[Extracted data entries]
— begin —
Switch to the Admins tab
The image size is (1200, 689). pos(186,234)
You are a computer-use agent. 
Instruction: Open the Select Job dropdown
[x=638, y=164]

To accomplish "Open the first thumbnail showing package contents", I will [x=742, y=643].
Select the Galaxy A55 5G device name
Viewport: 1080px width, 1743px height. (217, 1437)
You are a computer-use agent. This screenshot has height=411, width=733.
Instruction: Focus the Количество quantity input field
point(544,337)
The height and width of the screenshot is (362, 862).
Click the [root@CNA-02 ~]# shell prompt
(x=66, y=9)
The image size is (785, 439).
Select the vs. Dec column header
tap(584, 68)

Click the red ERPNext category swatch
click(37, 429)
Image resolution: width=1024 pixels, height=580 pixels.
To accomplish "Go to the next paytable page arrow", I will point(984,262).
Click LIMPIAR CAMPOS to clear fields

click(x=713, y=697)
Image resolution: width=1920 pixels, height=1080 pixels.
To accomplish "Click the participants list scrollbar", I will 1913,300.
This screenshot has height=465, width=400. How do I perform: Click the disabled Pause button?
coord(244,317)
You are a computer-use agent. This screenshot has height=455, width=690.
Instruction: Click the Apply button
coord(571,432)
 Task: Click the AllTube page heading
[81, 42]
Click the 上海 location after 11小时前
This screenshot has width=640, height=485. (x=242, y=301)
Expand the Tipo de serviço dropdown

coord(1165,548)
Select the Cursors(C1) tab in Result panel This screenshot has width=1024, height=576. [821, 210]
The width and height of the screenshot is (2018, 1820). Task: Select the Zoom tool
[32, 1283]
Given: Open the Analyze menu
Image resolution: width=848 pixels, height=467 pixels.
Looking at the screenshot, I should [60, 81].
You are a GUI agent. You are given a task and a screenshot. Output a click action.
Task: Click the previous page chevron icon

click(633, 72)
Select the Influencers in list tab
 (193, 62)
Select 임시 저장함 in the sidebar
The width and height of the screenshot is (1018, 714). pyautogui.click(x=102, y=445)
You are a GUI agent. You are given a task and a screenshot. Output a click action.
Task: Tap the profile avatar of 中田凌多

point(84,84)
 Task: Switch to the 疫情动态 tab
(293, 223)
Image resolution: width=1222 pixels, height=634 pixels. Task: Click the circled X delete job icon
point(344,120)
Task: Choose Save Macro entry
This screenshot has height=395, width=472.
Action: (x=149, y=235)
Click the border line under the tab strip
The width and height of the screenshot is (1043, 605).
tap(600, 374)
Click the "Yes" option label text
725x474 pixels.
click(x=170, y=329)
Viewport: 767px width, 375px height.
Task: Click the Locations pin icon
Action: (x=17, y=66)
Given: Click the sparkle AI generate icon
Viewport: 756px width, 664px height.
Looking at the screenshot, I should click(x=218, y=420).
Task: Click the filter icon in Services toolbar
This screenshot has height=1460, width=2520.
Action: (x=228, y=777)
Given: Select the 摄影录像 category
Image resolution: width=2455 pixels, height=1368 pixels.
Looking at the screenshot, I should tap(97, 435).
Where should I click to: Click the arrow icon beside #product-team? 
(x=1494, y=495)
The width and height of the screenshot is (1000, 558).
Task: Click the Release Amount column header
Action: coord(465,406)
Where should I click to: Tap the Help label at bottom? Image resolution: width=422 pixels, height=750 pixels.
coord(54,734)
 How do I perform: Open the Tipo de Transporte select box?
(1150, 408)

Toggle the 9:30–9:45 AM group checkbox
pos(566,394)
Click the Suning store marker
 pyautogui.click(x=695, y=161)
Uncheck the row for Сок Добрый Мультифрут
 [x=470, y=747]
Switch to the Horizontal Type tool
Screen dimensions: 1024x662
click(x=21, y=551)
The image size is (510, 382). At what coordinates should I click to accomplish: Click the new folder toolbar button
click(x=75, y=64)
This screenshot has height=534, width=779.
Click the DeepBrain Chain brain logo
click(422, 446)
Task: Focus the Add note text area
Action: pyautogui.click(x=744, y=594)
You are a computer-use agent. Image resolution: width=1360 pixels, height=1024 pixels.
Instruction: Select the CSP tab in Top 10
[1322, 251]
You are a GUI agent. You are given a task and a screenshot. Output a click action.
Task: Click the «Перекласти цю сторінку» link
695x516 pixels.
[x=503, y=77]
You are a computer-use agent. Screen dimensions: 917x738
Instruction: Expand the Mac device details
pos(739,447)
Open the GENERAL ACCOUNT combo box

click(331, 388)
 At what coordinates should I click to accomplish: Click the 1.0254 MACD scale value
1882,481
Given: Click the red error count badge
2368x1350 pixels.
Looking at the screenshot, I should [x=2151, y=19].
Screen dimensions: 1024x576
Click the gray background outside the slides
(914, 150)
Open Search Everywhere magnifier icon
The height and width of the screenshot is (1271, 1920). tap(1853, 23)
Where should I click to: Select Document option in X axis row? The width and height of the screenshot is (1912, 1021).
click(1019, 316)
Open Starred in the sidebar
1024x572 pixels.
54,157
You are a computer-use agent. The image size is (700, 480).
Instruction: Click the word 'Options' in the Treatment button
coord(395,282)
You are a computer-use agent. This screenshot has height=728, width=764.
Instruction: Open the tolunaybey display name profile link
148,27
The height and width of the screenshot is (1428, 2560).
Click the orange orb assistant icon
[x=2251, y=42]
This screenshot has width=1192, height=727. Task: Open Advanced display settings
— end —
§ Written instruction
Copy out all of the records above, line for line, with no changes.

§ The response
Switch to the Admins tab
The image size is (1200, 689). pos(186,234)
You are a computer-use agent. 
Instruction: Open the Select Job dropdown
[x=638, y=164]

To accomplish "Open the first thumbnail showing package contents", I will [x=742, y=643].
Select the Galaxy A55 5G device name
Viewport: 1080px width, 1743px height. (217, 1437)
You are a computer-use agent. This screenshot has height=411, width=733.
Instruction: Focus the Количество quantity input field
point(544,337)
The height and width of the screenshot is (362, 862).
Click the [root@CNA-02 ~]# shell prompt
(x=66, y=9)
The image size is (785, 439).
Select the vs. Dec column header
tap(584, 68)

Click the red ERPNext category swatch
click(37, 429)
Image resolution: width=1024 pixels, height=580 pixels.
To accomplish "Go to the next paytable page arrow", I will point(984,262).
Click LIMPIAR CAMPOS to clear fields

click(x=713, y=697)
Image resolution: width=1920 pixels, height=1080 pixels.
To accomplish "Click the participants list scrollbar", I will 1913,300.
This screenshot has height=465, width=400. How do I perform: Click the disabled Pause button?
coord(244,317)
You are a computer-use agent. This screenshot has height=455, width=690.
Instruction: Click the Apply button
coord(571,432)
 Task: Click the AllTube page heading
[81, 42]
Click the 上海 location after 11小时前
This screenshot has width=640, height=485. (x=242, y=301)
Expand the Tipo de serviço dropdown

coord(1165,548)
Select the Cursors(C1) tab in Result panel This screenshot has width=1024, height=576. [821, 210]
The width and height of the screenshot is (2018, 1820). Task: Select the Zoom tool
[32, 1283]
Given: Open the Analyze menu
Image resolution: width=848 pixels, height=467 pixels.
Looking at the screenshot, I should [60, 81].
You are a GUI agent. You are given a task and a screenshot. Output a click action.
Task: Click the previous page chevron icon

click(633, 72)
Select the Influencers in list tab
 (193, 62)
Select 임시 저장함 in the sidebar
The width and height of the screenshot is (1018, 714). pyautogui.click(x=102, y=445)
You are a GUI agent. You are given a task and a screenshot. Output a click action.
Task: Tap the profile avatar of 中田凌多

point(84,84)
 Task: Switch to the 疫情动态 tab
(293, 223)
Image resolution: width=1222 pixels, height=634 pixels. Task: Click the circled X delete job icon
point(344,120)
Task: Choose Save Macro entry
This screenshot has height=395, width=472.
Action: (x=149, y=235)
Click the border line under the tab strip
The width and height of the screenshot is (1043, 605).
tap(600, 374)
Click the "Yes" option label text
725x474 pixels.
click(x=170, y=329)
Viewport: 767px width, 375px height.
Task: Click the Locations pin icon
Action: (x=17, y=66)
Given: Click the sparkle AI generate icon
Viewport: 756px width, 664px height.
Looking at the screenshot, I should click(x=218, y=420).
Task: Click the filter icon in Services toolbar
This screenshot has height=1460, width=2520.
Action: (x=228, y=777)
Given: Select the 摄影录像 category
Image resolution: width=2455 pixels, height=1368 pixels.
Looking at the screenshot, I should tap(97, 435).
Where should I click to: Click the arrow icon beside #product-team? 
(x=1494, y=495)
The width and height of the screenshot is (1000, 558).
Task: Click the Release Amount column header
Action: coord(465,406)
Where should I click to: Tap the Help label at bottom? Image resolution: width=422 pixels, height=750 pixels.
coord(54,734)
 How do I perform: Open the Tipo de Transporte select box?
(1150, 408)

Toggle the 9:30–9:45 AM group checkbox
pos(566,394)
Click the Suning store marker
 pyautogui.click(x=695, y=161)
Uncheck the row for Сок Добрый Мультифрут
 [x=470, y=747]
Switch to the Horizontal Type tool
Screen dimensions: 1024x662
click(x=21, y=551)
The image size is (510, 382). At what coordinates should I click to accomplish: Click the new folder toolbar button
click(x=75, y=64)
This screenshot has height=534, width=779.
Click the DeepBrain Chain brain logo
click(422, 446)
Task: Focus the Add note text area
Action: pyautogui.click(x=744, y=594)
You are a computer-use agent. Image resolution: width=1360 pixels, height=1024 pixels.
Instruction: Select the CSP tab in Top 10
[1322, 251]
You are a GUI agent. You are given a task and a screenshot. Output a click action.
Task: Click the «Перекласти цю сторінку» link
695x516 pixels.
[x=503, y=77]
You are a computer-use agent. Screen dimensions: 917x738
Instruction: Expand the Mac device details
pos(739,447)
Open the GENERAL ACCOUNT combo box

click(331, 388)
 At what coordinates should I click to accomplish: Click the 1.0254 MACD scale value
1882,481
Given: Click the red error count badge
2368x1350 pixels.
Looking at the screenshot, I should [x=2151, y=19].
Screen dimensions: 1024x576
Click the gray background outside the slides
(914, 150)
Open Search Everywhere magnifier icon
The height and width of the screenshot is (1271, 1920). tap(1853, 23)
Where should I click to: Select Document option in X axis row? The width and height of the screenshot is (1912, 1021).
click(1019, 316)
Open Starred in the sidebar
1024x572 pixels.
54,157
You are a computer-use agent. The image size is (700, 480).
Instruction: Click the word 'Options' in the Treatment button
coord(395,282)
You are a computer-use agent. This screenshot has height=728, width=764.
Instruction: Open the tolunaybey display name profile link
148,27
The height and width of the screenshot is (1428, 2560).
Click the orange orb assistant icon
[x=2251, y=42]
This screenshot has width=1192, height=727. Task: Open Advanced display settings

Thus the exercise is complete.